A Summer Well Spent

August 12, 2015


Editor’s Note: The following first appeared in the University of Iowa’s Hawk Talk Daily, an e-newsletter that offers a daily look at the Iowa Hawkeyes, delivered free each morning to thousands of fans of the Hawkeyes worldwide. To receive daily news from the Iowa Hawkeyes, sign up HERE.


IOWA CITY, Iowa — University of Iowa softball junior Kaitlyn Mullarkey met a few new friends during her summer course — one of them goes by the name of Lord Stanley.

The Park Ridge, Illinois, native was one of 18 UI students selected to participate in the Chicago Sports Business Practicum led by sports management lecturer Dan Matheson. The three-week course gave students the opportunity to work with executives from the 2015 Stanley Cup Champion Chicago Blackhawks.


“It was cool to see all of the things that go into running a sports organization outside of coaching and the team,” said Mullarkey. “I’m a big Blackhawks fan, so touching the cup was pretty incredible. I’ve seen the cup before, but that was the first time I was able to touch it.”

This year’s visit was the second of its kind for the practicum that is unique to the University of Iowa. The idea was created by Matheson and implemented with the help of UI alum and current senior director of new media and creative services for the Blackhawks, Adam Kempenaar.

“I reached out to Adam a couple years ago and suggested the idea,” said Matheson. “He was intrigued. It developed through Adam’s interest in helping support the University of Iowa, and my interest in taking a group of students to Chicago.”
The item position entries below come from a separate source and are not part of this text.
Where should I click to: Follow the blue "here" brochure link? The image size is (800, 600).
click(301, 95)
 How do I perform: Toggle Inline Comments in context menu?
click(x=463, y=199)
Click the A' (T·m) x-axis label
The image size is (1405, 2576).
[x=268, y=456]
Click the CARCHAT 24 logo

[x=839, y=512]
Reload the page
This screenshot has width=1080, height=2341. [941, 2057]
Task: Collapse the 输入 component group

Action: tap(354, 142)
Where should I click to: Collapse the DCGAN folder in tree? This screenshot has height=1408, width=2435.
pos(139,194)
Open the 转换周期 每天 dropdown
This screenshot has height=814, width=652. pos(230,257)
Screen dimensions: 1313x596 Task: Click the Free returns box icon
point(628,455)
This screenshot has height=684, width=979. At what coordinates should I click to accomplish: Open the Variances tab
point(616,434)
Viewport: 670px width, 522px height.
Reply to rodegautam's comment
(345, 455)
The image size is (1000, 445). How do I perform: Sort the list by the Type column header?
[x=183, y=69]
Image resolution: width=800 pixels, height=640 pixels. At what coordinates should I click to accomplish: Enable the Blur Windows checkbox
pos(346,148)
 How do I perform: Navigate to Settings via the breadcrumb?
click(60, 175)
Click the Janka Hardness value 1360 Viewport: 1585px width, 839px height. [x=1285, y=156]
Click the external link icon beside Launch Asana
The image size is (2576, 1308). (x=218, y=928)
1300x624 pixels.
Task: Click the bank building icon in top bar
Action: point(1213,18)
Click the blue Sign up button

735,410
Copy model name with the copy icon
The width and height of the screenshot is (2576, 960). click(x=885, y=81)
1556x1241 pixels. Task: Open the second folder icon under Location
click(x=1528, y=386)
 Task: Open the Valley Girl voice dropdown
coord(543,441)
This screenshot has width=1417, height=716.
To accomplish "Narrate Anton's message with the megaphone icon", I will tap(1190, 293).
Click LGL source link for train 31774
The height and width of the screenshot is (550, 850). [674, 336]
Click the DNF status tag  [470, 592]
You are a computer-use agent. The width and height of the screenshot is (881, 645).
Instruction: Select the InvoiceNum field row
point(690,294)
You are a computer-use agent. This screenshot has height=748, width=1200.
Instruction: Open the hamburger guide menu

After spending a week working on a marketing research project for the Waterloo Bucks, the practicum moved to Chicago. Upon arrival the students met with the Blackhawks’ front office and split up into project groups. Mullarkey paired up with community relations manager Ashley Hinton where she assisted with fan mail and came up with ideas to help improve Chicago’s current system.

“It was nice to see the stuff we had been doing in class actually happen,” Mullarkey said. “I got to apply everything I had been learning in my classes to a real-life situation.

“I also learned that I could survive in a work setting. I haven’t been able to have a job or an internship before this experience. It showed me that it is something I’m interested in, and it’s something that I could do.”

With rigorous classroom and competition schedules, it is not uncommon for student-athletes to graduate without internship experience, something Matheson hopes to improve by offering practicum courses.

“One of the real benefits I see out of this course is that we can offer student-athletes the chance to get almost everything they would get out of a semester long internship in a condensed time period,” he said. “They generally don’t get the opportunities during the rest of the year to perform the internships that they need to be competitive after they graduate.”

Many students are still reaping the rewards of participating in the practicum. Several were invited by members of Chicago’s front office to participate in meetings after the practicum concluded, and one student recently accepted a full-time internship with the team.

“I was proud of the students and the way they embraced the opportunity,” said Matheson. “Our success and being invited back year after year depends on the commitment of the students who are in it. They did a great job of representing themselves and the University of Iowa.”

For Mullarkey, participating in the practicum provided her with more than just real-world experience.

“Being able to do something like this with other classmates from Iowa was amazing,” said Mullarkey. “I knew one person going into the trip, so it was cool to build relationships with these people while working on real projects.”